Exercise brief: Rename "Privacy Policy" to "Privacy Notice" everywhere in the lines below, and leave everything else unchanged.

Source material:
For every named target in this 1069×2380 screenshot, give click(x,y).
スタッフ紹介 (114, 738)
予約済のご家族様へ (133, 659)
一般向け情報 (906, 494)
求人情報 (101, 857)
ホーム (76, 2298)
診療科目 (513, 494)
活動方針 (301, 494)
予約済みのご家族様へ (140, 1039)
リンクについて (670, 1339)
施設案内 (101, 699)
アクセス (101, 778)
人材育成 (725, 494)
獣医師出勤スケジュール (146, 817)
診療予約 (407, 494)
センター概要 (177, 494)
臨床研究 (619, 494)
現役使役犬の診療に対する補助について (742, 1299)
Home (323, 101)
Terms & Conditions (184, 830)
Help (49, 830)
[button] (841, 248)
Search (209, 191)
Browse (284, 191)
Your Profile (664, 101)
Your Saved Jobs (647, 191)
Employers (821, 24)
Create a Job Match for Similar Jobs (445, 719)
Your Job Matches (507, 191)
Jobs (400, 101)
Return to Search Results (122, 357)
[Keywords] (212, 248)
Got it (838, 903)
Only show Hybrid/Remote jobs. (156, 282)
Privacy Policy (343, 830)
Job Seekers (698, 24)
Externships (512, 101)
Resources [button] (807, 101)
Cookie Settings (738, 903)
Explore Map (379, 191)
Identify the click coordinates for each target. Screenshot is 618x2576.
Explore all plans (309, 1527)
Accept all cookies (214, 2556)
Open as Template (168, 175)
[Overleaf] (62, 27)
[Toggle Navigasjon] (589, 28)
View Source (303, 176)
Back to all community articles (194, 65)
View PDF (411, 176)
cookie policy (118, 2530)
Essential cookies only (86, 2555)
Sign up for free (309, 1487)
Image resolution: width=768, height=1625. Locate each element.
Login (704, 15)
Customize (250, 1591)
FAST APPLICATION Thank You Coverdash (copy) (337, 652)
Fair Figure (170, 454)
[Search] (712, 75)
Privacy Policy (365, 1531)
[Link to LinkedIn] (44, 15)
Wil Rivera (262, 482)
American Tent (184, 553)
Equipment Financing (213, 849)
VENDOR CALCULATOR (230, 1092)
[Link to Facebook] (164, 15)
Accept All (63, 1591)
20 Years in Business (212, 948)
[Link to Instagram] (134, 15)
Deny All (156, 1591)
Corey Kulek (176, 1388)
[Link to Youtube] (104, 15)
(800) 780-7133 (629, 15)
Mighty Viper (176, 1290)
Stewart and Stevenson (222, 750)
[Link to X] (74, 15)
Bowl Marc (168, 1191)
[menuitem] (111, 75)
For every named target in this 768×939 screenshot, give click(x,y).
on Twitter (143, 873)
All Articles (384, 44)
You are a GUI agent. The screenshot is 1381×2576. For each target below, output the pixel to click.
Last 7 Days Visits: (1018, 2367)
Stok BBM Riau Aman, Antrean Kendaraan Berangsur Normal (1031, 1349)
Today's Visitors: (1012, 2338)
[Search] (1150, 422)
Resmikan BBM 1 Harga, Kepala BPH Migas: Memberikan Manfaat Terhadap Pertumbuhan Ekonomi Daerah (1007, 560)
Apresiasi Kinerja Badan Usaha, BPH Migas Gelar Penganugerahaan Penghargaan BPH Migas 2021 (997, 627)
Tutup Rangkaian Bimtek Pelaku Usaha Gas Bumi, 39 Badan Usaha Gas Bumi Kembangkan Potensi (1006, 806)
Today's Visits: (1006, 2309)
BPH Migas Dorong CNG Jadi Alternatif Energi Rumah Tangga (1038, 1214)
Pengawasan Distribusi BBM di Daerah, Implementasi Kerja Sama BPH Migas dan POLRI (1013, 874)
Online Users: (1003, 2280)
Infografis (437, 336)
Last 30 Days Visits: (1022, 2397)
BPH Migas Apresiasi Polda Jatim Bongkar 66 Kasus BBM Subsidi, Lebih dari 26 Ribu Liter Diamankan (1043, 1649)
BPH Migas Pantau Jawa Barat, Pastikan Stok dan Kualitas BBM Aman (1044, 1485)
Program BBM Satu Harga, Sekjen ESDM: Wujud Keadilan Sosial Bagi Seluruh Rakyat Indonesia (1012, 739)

Exercise answer:
For every named target in this 1069×2380 screenshot, give click(x,y).
スタッフ紹介 (114, 738)
予約済のご家族様へ (133, 659)
一般向け情報 (906, 494)
求人情報 (101, 857)
ホーム (76, 2298)
診療科目 (513, 494)
活動方針 (301, 494)
予約済みのご家族様へ (140, 1039)
リンクについて (670, 1339)
施設案内 (101, 699)
アクセス (101, 778)
人材育成 (725, 494)
獣医師出勤スケジュール (146, 817)
診療予約 (407, 494)
センター概要 (177, 494)
臨床研究 (619, 494)
現役使役犬の診療に対する補助について (742, 1299)
Home (323, 101)
Terms & Conditions (184, 830)
Help (49, 830)
[button] (841, 248)
Search (209, 191)
Browse (284, 191)
Your Profile (664, 101)
Your Saved Jobs (647, 191)
Employers (821, 24)
Create a Job Match for Similar Jobs (445, 719)
Your Job Matches (507, 191)
Jobs (400, 101)
Return to Search Results (122, 357)
[Keywords] (212, 248)
Got it (838, 903)
Only show Hybrid/Remote jobs. (156, 282)
Privacy Notice (343, 830)
Job Seekers (698, 24)
Externships (512, 101)
Resources [button] (807, 101)
Cookie Settings (738, 903)
Explore Map (379, 191)
Identify the click coordinates for each target. Screenshot is 618x2576.
Explore all plans (309, 1527)
Accept all cookies (214, 2556)
Open as Template (168, 175)
[Overleaf] (62, 27)
[Toggle Navigasjon] (589, 28)
View Source (303, 176)
Back to all community articles (194, 65)
View PDF (411, 176)
cookie policy (118, 2530)
Essential cookies only (86, 2555)
Sign up for free (309, 1487)
Image resolution: width=768, height=1625. Locate each element.
Login (704, 15)
Customize (250, 1591)
FAST APPLICATION Thank You Coverdash (copy) (337, 652)
Fair Figure (170, 454)
[Search] (712, 75)
Privacy Notice (365, 1531)
[Link to LinkedIn] (44, 15)
Wil Rivera (262, 482)
American Tent (184, 553)
Equipment Financing (213, 849)
VENDOR CALCULATOR (230, 1092)
[Link to Facebook] (164, 15)
Accept All (63, 1591)
20 Years in Business (212, 948)
[Link to Instagram] (134, 15)
Deny All (156, 1591)
Corey Kulek (176, 1388)
[Link to Youtube] (104, 15)
(800) 780-7133 (629, 15)
Mighty Viper (176, 1290)
Stewart and Stevenson (222, 750)
[Link to X] (74, 15)
Bowl Marc (168, 1191)
[menuitem] (111, 75)
For every named target in this 768×939 screenshot, give click(x,y).
on Twitter (143, 873)
All Articles (384, 44)
You are a GUI agent. The screenshot is 1381×2576. For each target below, output the pixel to click.
Last 7 Days Visits: (1018, 2367)
Stok BBM Riau Aman, Antrean Kendaraan Berangsur Normal (1031, 1349)
Today's Visitors: (1012, 2338)
[Search] (1150, 422)
Resmikan BBM 1 Harga, Kepala BPH Migas: Memberikan Manfaat Terhadap Pertumbuhan Ekonomi Daerah (1007, 560)
Apresiasi Kinerja Badan Usaha, BPH Migas Gelar Penganugerahaan Penghargaan BPH Migas 2021 (997, 627)
Tutup Rangkaian Bimtek Pelaku Usaha Gas Bumi, 39 Badan Usaha Gas Bumi Kembangkan Potensi (1006, 806)
Today's Visits: (1006, 2309)
BPH Migas Dorong CNG Jadi Alternatif Energi Rumah Tangga (1038, 1214)
Pengawasan Distribusi BBM di Daerah, Implementasi Kerja Sama BPH Migas dan POLRI (1013, 874)
Online Users: (1003, 2280)
Infografis (437, 336)
Last 30 Days Visits: (1022, 2397)
BPH Migas Apresiasi Polda Jatim Bongkar 66 Kasus BBM Subsidi, Lebih dari 26 Ribu Liter Diamankan (1043, 1649)
BPH Migas Pantau Jawa Barat, Pastikan Stok dan Kualitas BBM Aman (1044, 1485)
Program BBM Satu Harga, Sekjen ESDM: Wujud Keadilan Sosial Bagi Seluruh Rakyat Indonesia (1012, 739)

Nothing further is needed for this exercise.